What you should do -> Give back every line of the data, word for word.

Stored data entries:
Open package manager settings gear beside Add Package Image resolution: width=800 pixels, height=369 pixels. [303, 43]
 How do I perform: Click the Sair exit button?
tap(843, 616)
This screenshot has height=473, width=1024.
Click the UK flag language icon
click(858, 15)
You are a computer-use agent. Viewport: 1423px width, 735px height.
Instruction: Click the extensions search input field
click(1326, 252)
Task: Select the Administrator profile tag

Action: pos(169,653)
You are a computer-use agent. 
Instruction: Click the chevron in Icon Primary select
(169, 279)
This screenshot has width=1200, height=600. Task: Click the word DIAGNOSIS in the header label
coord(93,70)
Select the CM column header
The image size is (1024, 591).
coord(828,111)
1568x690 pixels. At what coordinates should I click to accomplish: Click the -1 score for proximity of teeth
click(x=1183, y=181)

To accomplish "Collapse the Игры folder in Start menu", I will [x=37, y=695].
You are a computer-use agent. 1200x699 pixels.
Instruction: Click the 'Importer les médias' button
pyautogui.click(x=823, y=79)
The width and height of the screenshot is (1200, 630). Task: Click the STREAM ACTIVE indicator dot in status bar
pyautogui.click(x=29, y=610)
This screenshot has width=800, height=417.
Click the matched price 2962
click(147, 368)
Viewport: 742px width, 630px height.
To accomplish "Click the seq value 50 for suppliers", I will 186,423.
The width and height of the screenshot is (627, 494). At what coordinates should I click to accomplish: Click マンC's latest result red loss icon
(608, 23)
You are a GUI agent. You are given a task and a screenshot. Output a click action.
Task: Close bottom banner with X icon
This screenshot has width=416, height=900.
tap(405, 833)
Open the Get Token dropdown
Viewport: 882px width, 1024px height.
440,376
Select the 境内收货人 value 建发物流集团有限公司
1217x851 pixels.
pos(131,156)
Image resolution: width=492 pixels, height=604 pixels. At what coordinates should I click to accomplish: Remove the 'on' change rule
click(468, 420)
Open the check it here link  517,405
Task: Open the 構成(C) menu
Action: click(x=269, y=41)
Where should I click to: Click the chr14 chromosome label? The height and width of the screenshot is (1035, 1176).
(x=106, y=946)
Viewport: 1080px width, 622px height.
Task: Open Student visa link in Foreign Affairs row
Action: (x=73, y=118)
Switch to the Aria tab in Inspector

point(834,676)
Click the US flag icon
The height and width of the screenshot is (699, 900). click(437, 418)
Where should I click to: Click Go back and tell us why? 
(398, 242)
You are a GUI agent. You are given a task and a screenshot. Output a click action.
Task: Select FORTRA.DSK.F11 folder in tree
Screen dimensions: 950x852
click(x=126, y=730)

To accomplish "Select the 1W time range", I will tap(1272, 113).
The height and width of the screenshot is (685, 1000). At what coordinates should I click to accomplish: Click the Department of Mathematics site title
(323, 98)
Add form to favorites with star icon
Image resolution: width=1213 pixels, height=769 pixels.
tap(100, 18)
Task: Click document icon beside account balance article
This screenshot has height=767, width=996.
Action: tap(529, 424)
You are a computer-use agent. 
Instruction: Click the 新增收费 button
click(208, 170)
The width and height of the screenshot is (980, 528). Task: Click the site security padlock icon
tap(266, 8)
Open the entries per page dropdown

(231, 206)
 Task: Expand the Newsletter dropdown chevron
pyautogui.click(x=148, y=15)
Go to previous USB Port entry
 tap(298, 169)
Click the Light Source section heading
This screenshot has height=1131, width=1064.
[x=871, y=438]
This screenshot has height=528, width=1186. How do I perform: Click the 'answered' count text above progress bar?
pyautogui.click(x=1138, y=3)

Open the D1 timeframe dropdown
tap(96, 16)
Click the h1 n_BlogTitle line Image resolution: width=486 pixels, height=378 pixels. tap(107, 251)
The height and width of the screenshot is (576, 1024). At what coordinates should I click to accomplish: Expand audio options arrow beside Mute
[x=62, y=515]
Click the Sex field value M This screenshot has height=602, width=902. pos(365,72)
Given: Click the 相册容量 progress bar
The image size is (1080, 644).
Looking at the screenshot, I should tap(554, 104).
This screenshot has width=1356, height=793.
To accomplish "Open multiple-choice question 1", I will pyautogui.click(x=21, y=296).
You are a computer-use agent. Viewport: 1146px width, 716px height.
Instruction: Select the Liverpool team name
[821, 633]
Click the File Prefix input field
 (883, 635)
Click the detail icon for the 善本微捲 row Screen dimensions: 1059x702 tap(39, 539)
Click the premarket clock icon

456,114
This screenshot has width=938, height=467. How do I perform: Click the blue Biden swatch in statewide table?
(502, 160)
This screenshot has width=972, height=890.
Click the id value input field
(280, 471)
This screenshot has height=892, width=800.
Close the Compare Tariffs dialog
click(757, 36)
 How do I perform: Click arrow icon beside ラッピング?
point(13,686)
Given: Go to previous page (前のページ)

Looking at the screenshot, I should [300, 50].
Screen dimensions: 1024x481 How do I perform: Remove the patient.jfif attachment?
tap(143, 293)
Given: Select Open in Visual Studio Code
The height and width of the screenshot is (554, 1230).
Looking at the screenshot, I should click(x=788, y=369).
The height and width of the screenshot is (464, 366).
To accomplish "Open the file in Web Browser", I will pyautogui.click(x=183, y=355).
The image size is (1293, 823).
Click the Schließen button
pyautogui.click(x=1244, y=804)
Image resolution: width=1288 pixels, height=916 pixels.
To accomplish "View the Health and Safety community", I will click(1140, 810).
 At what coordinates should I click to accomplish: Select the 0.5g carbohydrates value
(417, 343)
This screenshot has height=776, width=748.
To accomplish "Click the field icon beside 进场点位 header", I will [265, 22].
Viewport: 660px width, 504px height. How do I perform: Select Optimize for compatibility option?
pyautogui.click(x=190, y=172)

Response below ->
Open package manager settings gear beside Add Package Image resolution: width=800 pixels, height=369 pixels. [303, 43]
 How do I perform: Click the Sair exit button?
tap(843, 616)
This screenshot has height=473, width=1024.
Click the UK flag language icon
click(858, 15)
You are a computer-use agent. Viewport: 1423px width, 735px height.
Instruction: Click the extensions search input field
click(1326, 252)
Task: Select the Administrator profile tag

Action: pos(169,653)
You are a computer-use agent. 
Instruction: Click the chevron in Icon Primary select
(169, 279)
This screenshot has width=1200, height=600. Task: Click the word DIAGNOSIS in the header label
coord(93,70)
Select the CM column header
The image size is (1024, 591).
coord(828,111)
1568x690 pixels. At what coordinates should I click to accomplish: Click the -1 score for proximity of teeth
click(x=1183, y=181)

To accomplish "Collapse the Игры folder in Start menu", I will [x=37, y=695].
You are a computer-use agent. 1200x699 pixels.
Instruction: Click the 'Importer les médias' button
pyautogui.click(x=823, y=79)
The width and height of the screenshot is (1200, 630). Task: Click the STREAM ACTIVE indicator dot in status bar
pyautogui.click(x=29, y=610)
This screenshot has width=800, height=417.
Click the matched price 2962
click(147, 368)
Viewport: 742px width, 630px height.
To accomplish "Click the seq value 50 for suppliers", I will 186,423.
The width and height of the screenshot is (627, 494). At what coordinates should I click to accomplish: Click マンC's latest result red loss icon
(608, 23)
You are a GUI agent. You are given a task and a screenshot. Output a click action.
Task: Close bottom banner with X icon
This screenshot has width=416, height=900.
tap(405, 833)
Open the Get Token dropdown
Viewport: 882px width, 1024px height.
440,376
Select the 境内收货人 value 建发物流集团有限公司
1217x851 pixels.
pos(131,156)
Image resolution: width=492 pixels, height=604 pixels. At what coordinates should I click to accomplish: Remove the 'on' change rule
click(468, 420)
Open the check it here link  517,405
Task: Open the 構成(C) menu
Action: click(x=269, y=41)
Where should I click to: Click the chr14 chromosome label? The height and width of the screenshot is (1035, 1176).
(x=106, y=946)
Viewport: 1080px width, 622px height.
Task: Open Student visa link in Foreign Affairs row
Action: (x=73, y=118)
Switch to the Aria tab in Inspector

point(834,676)
Click the US flag icon
The height and width of the screenshot is (699, 900). click(437, 418)
Where should I click to: Click Go back and tell us why? 
(398, 242)
You are a GUI agent. You are given a task and a screenshot. Output a click action.
Task: Select FORTRA.DSK.F11 folder in tree
Screen dimensions: 950x852
click(x=126, y=730)

To accomplish "Select the 1W time range", I will tap(1272, 113).
The height and width of the screenshot is (685, 1000). At what coordinates should I click to accomplish: Click the Department of Mathematics site title
(323, 98)
Add form to favorites with star icon
Image resolution: width=1213 pixels, height=769 pixels.
tap(100, 18)
Task: Click document icon beside account balance article
This screenshot has height=767, width=996.
Action: tap(529, 424)
You are a computer-use agent. 
Instruction: Click the 新增收费 button
click(208, 170)
The width and height of the screenshot is (980, 528). Task: Click the site security padlock icon
tap(266, 8)
Open the entries per page dropdown

(231, 206)
 Task: Expand the Newsletter dropdown chevron
pyautogui.click(x=148, y=15)
Go to previous USB Port entry
 tap(298, 169)
Click the Light Source section heading
This screenshot has height=1131, width=1064.
[x=871, y=438]
This screenshot has height=528, width=1186. How do I perform: Click the 'answered' count text above progress bar?
pyautogui.click(x=1138, y=3)

Open the D1 timeframe dropdown
tap(96, 16)
Click the h1 n_BlogTitle line Image resolution: width=486 pixels, height=378 pixels. tap(107, 251)
The height and width of the screenshot is (576, 1024). At what coordinates should I click to accomplish: Expand audio options arrow beside Mute
[x=62, y=515]
Click the Sex field value M This screenshot has height=602, width=902. pos(365,72)
Given: Click the 相册容量 progress bar
The image size is (1080, 644).
Looking at the screenshot, I should tap(554, 104).
This screenshot has width=1356, height=793.
To accomplish "Open multiple-choice question 1", I will pyautogui.click(x=21, y=296).
You are a computer-use agent. Viewport: 1146px width, 716px height.
Instruction: Select the Liverpool team name
[821, 633]
Click the File Prefix input field
 (883, 635)
Click the detail icon for the 善本微捲 row Screen dimensions: 1059x702 tap(39, 539)
Click the premarket clock icon

456,114
This screenshot has width=938, height=467. How do I perform: Click the blue Biden swatch in statewide table?
(502, 160)
This screenshot has width=972, height=890.
Click the id value input field
(280, 471)
This screenshot has height=892, width=800.
Close the Compare Tariffs dialog
click(757, 36)
 How do I perform: Click arrow icon beside ラッピング?
point(13,686)
Given: Go to previous page (前のページ)

Looking at the screenshot, I should [300, 50].
Screen dimensions: 1024x481 How do I perform: Remove the patient.jfif attachment?
tap(143, 293)
Given: Select Open in Visual Studio Code
The height and width of the screenshot is (554, 1230).
Looking at the screenshot, I should click(x=788, y=369).
The height and width of the screenshot is (464, 366).
To accomplish "Open the file in Web Browser", I will pyautogui.click(x=183, y=355).
The image size is (1293, 823).
Click the Schließen button
pyautogui.click(x=1244, y=804)
Image resolution: width=1288 pixels, height=916 pixels.
To accomplish "View the Health and Safety community", I will click(1140, 810).
 At what coordinates should I click to accomplish: Select the 0.5g carbohydrates value
(417, 343)
This screenshot has height=776, width=748.
To accomplish "Click the field icon beside 进场点位 header", I will [265, 22].
Viewport: 660px width, 504px height. How do I perform: Select Optimize for compatibility option?
pyautogui.click(x=190, y=172)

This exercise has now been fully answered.